## Task requirements
a – Please retype the part of the concert recap starting at "These assumptions would" and ending at "of the band.".
b – Answer these from the concert recap, one line each:
(i) How old is Charles Bradley?
(ii) How many years ago did Bradley break out?
(iii) On which stage did Bradley and his Extraordinaires play their closing set?

[Start of Excerpted passage]

Charles Bradley and his Extraordinaires | photo by Jeremy Zimmerman for WXPN
XPN Fest Recap: Charles Bradley and his Extraordinaires supply plenty of soul to close Saturday’s Wiggins Park slate
If you didn’t know better, you might have thought Charles Bradley was a soul pioneer, still belting out decade-old classics for an audience reliving the music of their childhood. The reactions from the crowd after every number played by Bradley and his Extraordinaires during their closing set on the River Stage Saturday evening pointed to such a notion being true. Heck, even Bradley’s age would make that seem like the logical interpretation. He’s 67 years old.
These assumptions would be incorrect. Bradley broke out just six years ago when he was finally discovered. After experiencing his live product for the first time, I can say with confidence that we were robbed of many years of heart-on-his-sleeve performances that would have been rivaled by few. Because that’s what Bradley and his band gave us in Wiggins Park Saturday. His age did not factor into his performance, except for the fact that he’s had more years than most to perfect his dance moves. I’d have a lot of fans too if I could pelvic thrust and do the robot like he does. But all jokes aside, Bradley and his Extraordinaires brought wicked amounts passion to each breath, whether that was from his howling, soulful vocals or the blasting brass courtesy of the band.

[End of Excerpted passage]
[Start of Information shown]

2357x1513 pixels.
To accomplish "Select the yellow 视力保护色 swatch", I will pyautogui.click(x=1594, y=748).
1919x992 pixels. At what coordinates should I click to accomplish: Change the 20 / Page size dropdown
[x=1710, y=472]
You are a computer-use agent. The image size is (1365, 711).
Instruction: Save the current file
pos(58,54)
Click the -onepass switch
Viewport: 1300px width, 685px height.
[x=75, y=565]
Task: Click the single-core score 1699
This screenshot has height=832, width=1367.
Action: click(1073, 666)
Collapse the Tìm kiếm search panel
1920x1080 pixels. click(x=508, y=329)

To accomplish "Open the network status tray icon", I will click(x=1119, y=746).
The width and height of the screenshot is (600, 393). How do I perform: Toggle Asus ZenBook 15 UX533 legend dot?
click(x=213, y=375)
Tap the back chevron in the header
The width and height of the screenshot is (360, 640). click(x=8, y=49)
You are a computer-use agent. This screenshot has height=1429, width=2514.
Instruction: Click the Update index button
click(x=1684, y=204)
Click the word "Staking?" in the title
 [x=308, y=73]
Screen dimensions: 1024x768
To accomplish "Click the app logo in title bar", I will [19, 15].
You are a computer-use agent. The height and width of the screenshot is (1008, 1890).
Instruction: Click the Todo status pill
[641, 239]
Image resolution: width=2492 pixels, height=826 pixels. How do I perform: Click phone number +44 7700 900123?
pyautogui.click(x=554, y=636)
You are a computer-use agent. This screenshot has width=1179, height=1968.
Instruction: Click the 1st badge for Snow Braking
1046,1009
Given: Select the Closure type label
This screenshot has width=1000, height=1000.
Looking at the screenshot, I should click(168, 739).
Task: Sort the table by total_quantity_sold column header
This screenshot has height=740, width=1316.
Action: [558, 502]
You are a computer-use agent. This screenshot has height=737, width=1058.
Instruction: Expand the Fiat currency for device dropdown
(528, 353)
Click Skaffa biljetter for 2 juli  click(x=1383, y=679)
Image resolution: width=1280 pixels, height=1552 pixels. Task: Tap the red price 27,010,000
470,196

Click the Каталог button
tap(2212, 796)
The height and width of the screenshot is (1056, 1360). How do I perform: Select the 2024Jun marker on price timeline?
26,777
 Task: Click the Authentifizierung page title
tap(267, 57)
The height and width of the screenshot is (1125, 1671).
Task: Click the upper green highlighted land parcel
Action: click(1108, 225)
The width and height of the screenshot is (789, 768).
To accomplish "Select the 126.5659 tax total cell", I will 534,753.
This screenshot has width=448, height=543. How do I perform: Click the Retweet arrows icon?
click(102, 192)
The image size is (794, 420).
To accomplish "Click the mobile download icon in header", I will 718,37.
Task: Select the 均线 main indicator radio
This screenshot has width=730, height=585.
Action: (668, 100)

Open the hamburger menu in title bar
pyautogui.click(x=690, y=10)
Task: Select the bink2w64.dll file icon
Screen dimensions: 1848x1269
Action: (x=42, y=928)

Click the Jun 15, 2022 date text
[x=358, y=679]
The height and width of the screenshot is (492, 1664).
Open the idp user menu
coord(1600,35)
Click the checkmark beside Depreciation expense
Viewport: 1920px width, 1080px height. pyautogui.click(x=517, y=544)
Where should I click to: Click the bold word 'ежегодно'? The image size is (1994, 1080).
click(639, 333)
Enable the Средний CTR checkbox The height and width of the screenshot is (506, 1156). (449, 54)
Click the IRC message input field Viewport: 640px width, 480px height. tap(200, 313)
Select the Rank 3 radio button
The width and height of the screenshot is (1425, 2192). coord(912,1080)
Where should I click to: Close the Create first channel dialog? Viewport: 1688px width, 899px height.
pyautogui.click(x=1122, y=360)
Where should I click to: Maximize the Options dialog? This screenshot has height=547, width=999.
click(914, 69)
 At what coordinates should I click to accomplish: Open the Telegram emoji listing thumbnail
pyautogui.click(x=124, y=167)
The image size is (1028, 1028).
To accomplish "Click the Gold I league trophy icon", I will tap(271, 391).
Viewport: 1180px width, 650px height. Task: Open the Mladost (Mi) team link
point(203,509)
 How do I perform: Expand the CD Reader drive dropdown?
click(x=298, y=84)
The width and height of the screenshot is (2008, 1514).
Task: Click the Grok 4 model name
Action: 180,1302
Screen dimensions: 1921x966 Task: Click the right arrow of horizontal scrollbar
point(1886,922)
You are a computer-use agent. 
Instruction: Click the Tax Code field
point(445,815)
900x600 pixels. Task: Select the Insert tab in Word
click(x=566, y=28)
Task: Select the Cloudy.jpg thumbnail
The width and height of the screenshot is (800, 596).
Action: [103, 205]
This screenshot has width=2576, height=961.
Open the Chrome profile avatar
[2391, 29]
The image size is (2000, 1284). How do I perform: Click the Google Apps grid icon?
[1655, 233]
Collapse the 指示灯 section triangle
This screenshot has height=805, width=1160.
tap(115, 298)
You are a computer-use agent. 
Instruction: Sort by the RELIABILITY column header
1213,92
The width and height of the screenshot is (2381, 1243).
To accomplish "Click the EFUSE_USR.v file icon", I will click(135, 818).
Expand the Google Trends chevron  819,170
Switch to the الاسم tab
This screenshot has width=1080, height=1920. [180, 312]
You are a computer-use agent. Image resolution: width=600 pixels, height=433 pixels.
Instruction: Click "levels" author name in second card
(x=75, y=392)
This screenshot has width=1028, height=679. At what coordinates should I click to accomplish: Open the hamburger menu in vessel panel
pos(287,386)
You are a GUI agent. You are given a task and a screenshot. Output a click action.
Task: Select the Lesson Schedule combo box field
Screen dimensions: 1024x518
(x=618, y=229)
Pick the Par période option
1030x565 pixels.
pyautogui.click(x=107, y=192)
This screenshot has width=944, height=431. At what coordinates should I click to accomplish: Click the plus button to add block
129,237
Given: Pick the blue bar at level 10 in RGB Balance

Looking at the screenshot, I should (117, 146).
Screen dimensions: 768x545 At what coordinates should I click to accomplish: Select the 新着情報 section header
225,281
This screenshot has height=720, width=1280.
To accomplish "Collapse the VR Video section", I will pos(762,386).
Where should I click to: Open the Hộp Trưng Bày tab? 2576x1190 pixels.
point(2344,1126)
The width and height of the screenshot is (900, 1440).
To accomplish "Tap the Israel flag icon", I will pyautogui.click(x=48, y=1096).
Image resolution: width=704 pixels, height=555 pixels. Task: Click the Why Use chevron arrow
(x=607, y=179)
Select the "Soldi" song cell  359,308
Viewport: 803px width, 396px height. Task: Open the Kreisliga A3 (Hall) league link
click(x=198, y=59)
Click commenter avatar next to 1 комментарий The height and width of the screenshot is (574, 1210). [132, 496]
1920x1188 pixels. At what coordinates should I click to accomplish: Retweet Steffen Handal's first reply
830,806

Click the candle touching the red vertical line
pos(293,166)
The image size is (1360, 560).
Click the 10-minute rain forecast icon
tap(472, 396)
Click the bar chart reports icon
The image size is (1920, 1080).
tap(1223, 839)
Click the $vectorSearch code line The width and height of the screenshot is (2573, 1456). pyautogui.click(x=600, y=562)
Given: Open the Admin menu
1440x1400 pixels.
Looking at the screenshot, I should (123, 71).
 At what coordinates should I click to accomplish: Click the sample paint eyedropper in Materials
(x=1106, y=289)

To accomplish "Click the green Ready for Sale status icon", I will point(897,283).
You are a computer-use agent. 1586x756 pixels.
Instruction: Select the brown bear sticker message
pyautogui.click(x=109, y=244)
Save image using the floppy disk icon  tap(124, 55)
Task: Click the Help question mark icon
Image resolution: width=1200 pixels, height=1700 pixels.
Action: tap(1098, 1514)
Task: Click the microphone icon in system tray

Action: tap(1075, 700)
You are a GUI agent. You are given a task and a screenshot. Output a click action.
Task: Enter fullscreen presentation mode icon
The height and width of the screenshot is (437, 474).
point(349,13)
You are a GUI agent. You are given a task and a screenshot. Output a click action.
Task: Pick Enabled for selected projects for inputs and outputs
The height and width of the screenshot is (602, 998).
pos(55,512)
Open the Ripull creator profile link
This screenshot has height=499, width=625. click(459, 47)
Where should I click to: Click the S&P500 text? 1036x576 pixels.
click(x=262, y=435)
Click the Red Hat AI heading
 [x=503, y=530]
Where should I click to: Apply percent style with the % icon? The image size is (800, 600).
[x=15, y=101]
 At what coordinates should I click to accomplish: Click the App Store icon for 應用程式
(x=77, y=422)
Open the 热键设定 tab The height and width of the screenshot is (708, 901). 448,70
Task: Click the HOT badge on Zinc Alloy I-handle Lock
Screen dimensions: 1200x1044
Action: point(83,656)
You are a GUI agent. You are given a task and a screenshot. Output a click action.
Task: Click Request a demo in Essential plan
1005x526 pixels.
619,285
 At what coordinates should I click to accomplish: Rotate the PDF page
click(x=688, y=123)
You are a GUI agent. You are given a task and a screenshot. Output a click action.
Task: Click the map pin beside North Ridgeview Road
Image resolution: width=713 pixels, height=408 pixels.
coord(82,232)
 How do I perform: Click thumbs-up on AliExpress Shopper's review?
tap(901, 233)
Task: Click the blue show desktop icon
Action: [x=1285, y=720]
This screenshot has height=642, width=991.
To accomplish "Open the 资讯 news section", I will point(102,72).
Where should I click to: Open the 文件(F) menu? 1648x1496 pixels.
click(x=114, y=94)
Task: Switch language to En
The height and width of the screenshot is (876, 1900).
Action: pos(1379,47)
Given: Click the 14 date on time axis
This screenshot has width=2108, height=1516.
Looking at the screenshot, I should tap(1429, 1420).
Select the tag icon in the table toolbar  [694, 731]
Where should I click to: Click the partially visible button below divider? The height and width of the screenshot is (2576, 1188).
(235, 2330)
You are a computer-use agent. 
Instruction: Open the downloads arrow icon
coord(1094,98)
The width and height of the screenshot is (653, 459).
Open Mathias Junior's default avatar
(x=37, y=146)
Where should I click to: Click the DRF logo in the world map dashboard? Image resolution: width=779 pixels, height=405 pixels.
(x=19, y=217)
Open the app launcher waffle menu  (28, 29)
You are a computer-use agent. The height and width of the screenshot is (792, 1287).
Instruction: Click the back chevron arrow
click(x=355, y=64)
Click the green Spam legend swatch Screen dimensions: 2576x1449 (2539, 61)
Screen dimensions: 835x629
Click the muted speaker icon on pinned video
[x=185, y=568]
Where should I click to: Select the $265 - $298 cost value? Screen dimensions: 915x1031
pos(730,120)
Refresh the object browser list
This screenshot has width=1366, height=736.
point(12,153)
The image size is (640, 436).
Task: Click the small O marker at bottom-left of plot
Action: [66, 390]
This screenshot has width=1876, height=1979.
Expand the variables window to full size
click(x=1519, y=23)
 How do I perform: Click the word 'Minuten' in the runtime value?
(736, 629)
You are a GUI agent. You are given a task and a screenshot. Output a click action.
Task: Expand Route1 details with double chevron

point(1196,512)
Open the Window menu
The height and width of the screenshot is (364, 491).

[End of Information shown]

## Expected results
a –
These assumptions would be incorrect. Bradley broke out just six years ago when he was finally discovered. After experiencing his live product for the first time, I can say with confidence that we were robbed of many years of heart-on-his-sleeve performances that would have been rivaled by few. Because that’s what Bradley and his band gave us in Wiggins Park Saturday. His age did not factor into his performance, except for the fact that he’s had more years than most to perfect his dance moves. I’d have a lot of fans too if I could pelvic thrust and do the robot like he does. But all jokes aside, Bradley and his Extraordinaires brought wicked amounts passion to each breath, whether that was from his howling, soulful vocals or the blasting brass courtesy of the band.

b –
(i) 67 years old
(ii) Six years ago
(iii) The River Stage